DIRECTIONS FOR THIS TASK.
Could you filter the records below and keep only the lines with the word "each"?

──────── DATA SHOWN

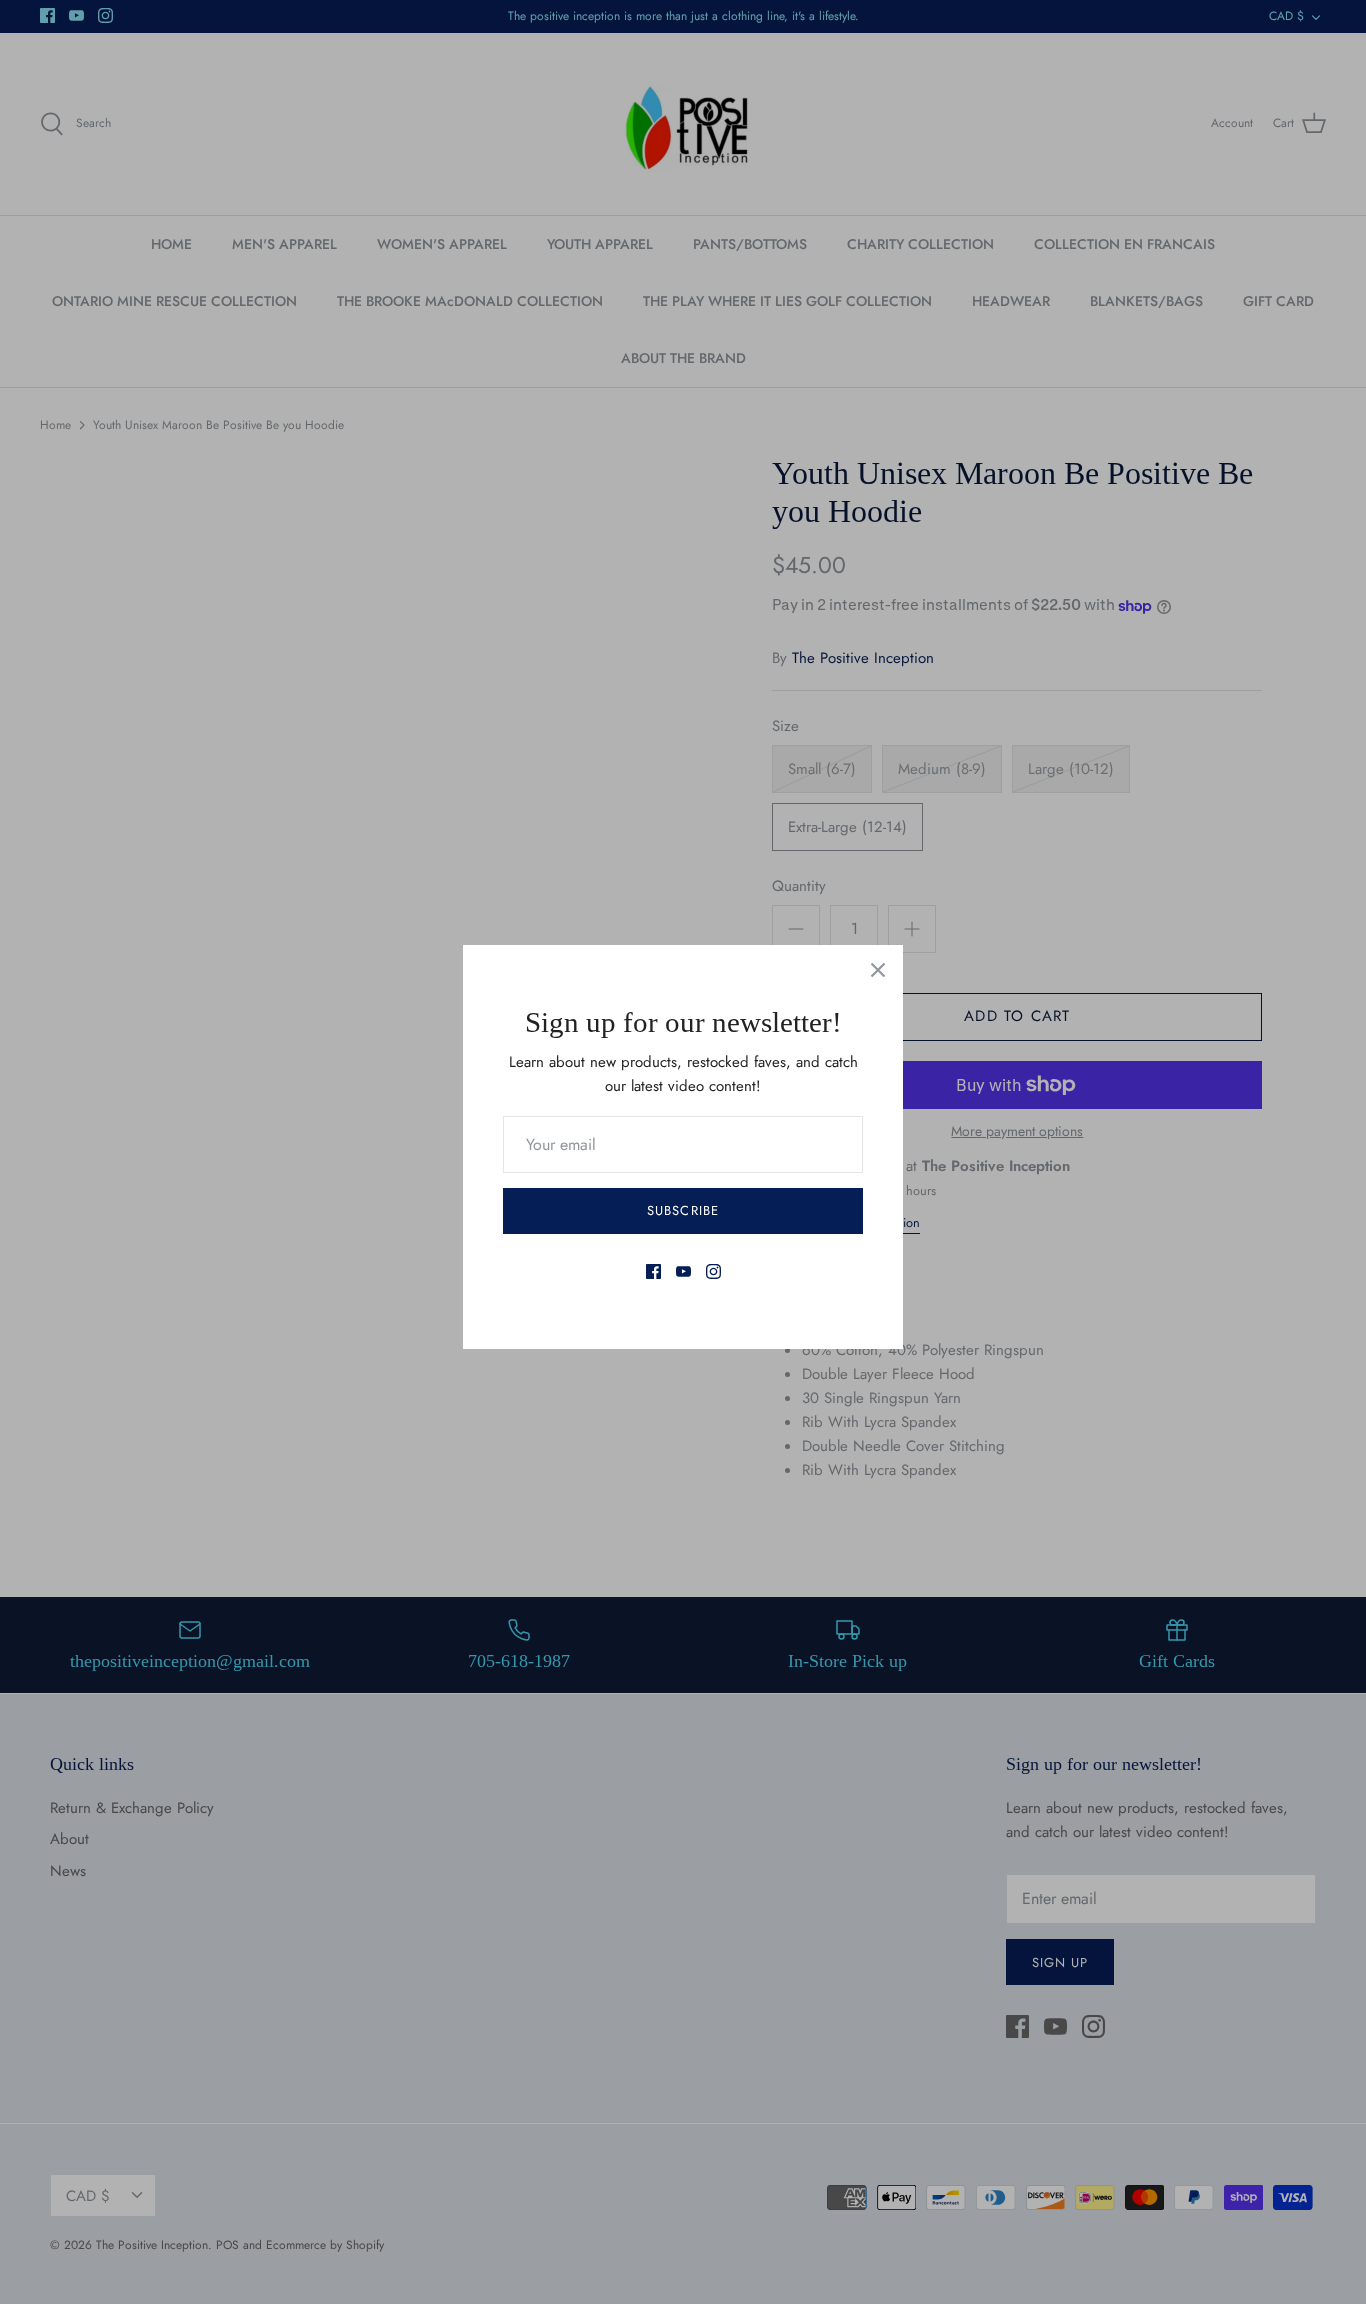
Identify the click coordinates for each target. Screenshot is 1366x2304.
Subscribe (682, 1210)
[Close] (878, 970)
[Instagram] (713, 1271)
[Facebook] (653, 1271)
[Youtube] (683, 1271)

────────────────
──────── DATA SHOWN

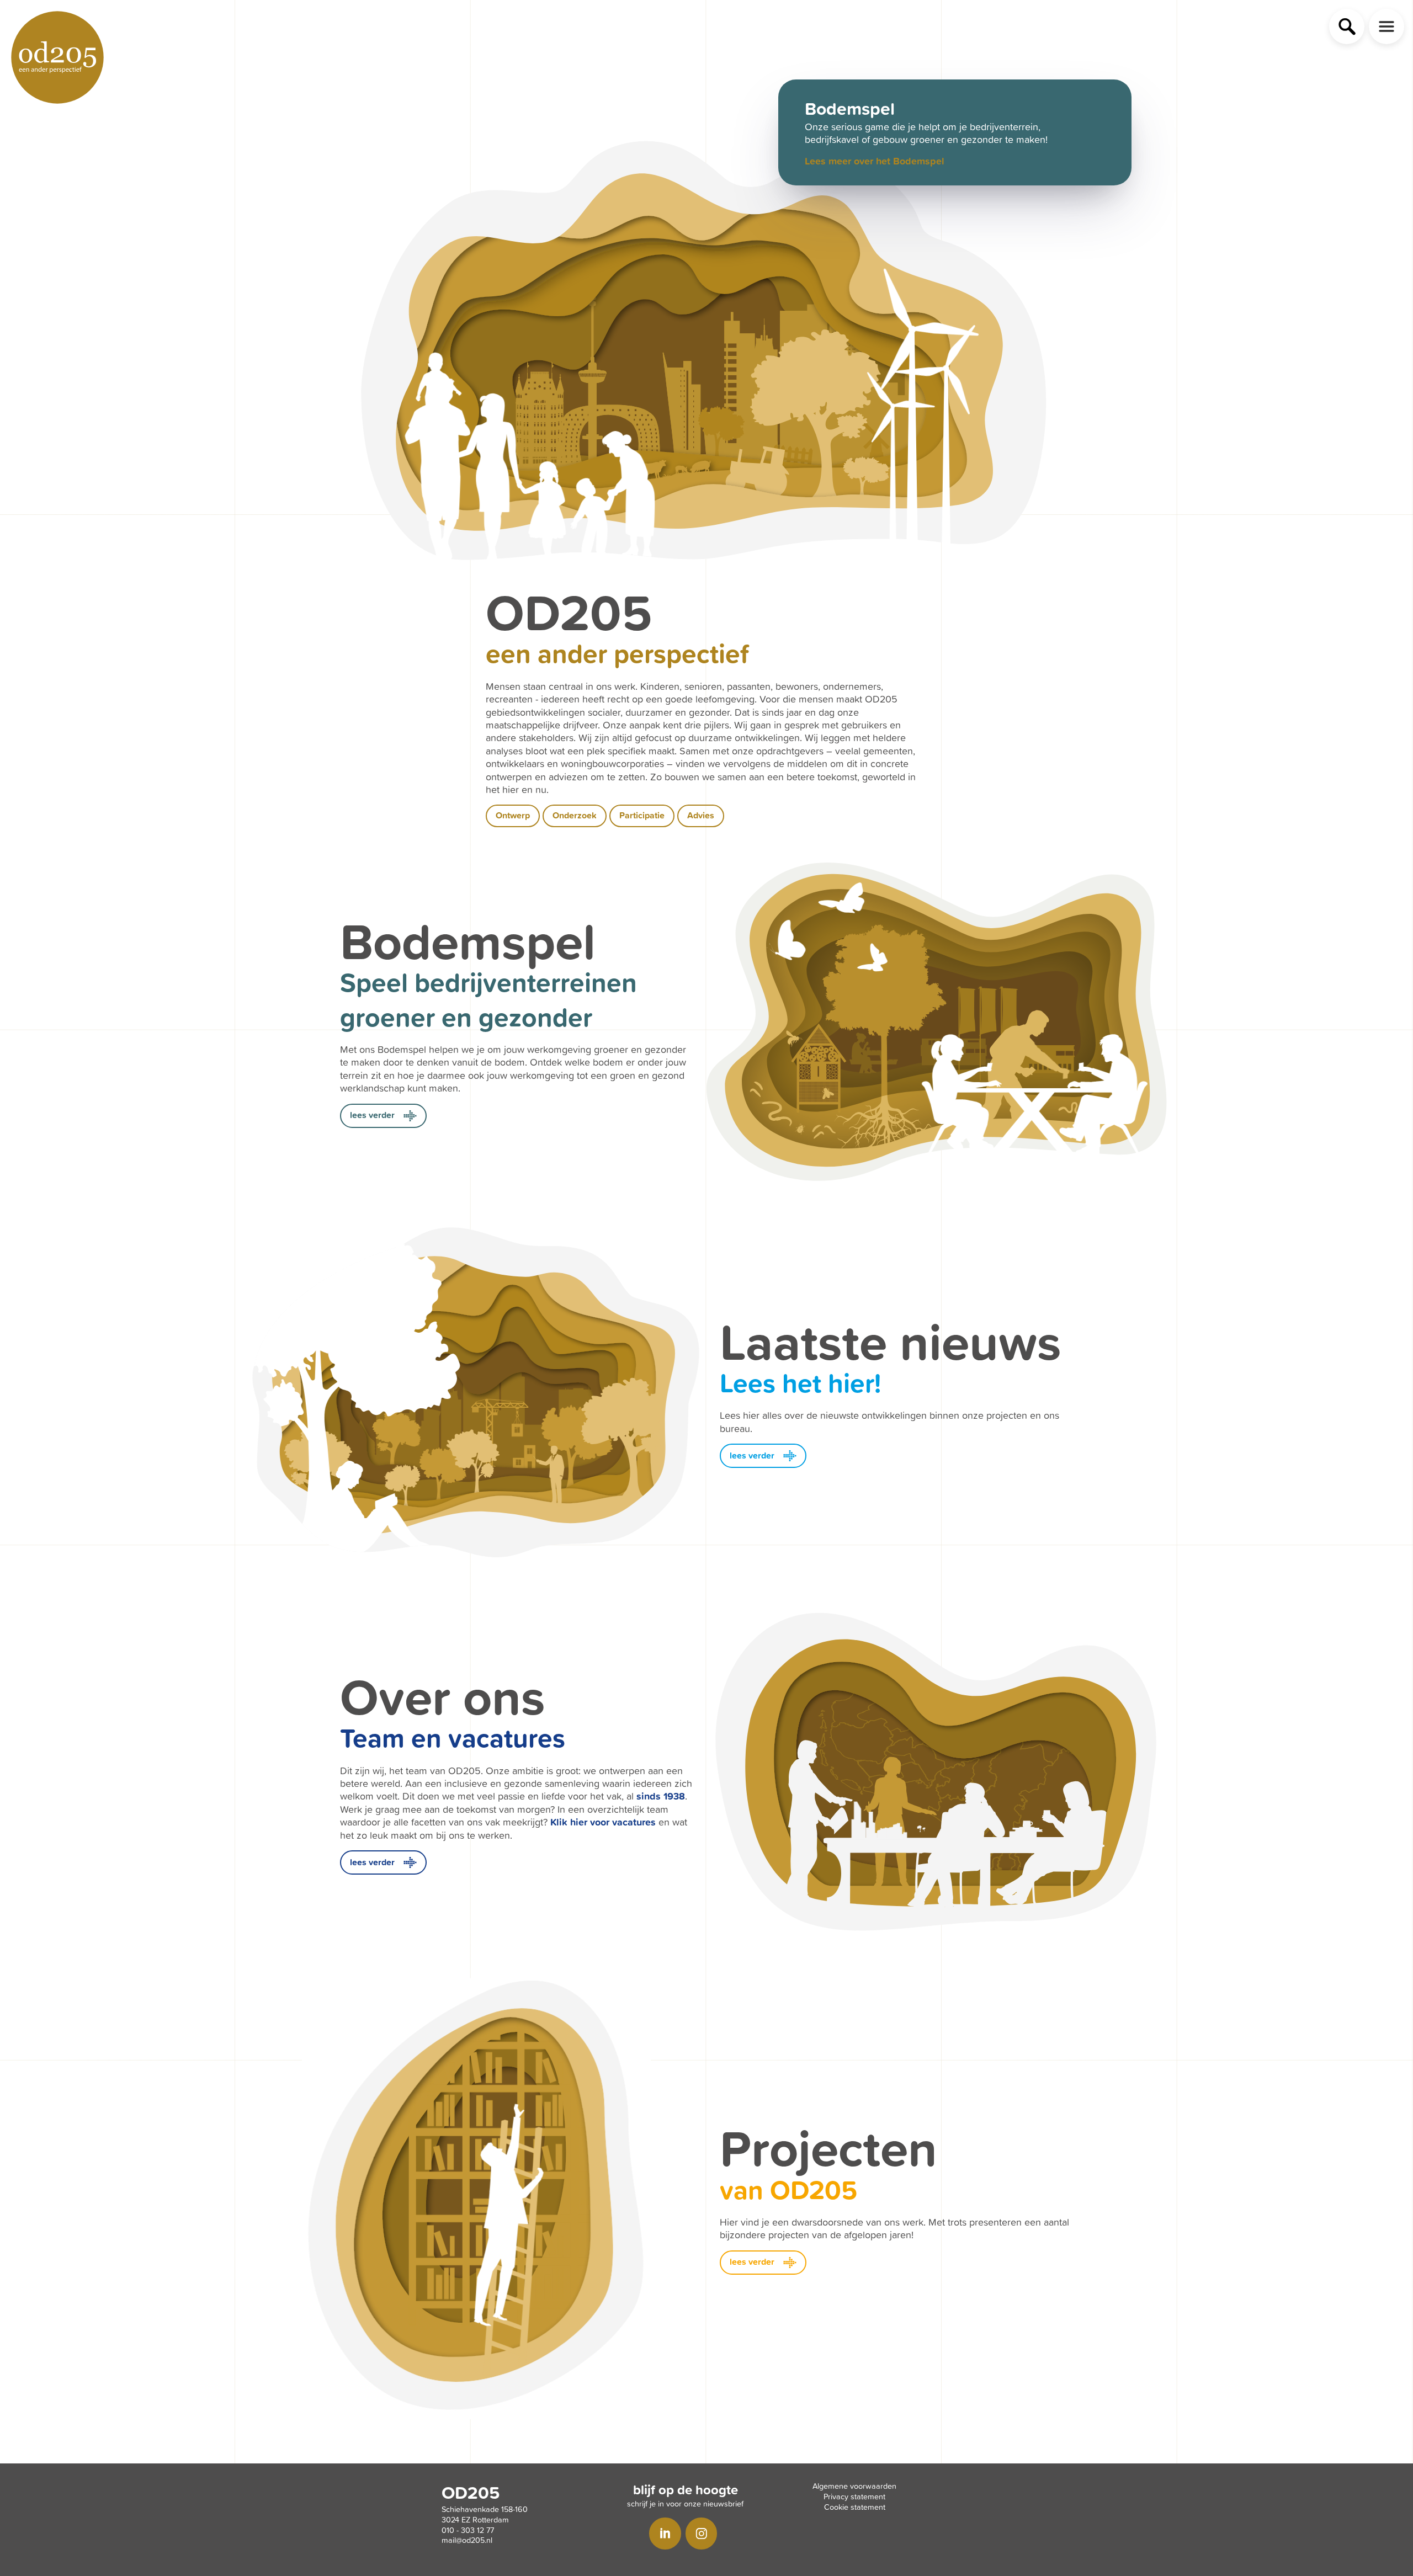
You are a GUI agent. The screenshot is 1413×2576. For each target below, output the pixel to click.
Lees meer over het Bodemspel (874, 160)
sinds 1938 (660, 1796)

────────────────

OUTPUT OF THE TASK.
Identify the click coordinates for each target. Screenshot is 1366x2304.
You are a GUI agent. The screenshot is 1413×2576. For each target below, output the pixel to click.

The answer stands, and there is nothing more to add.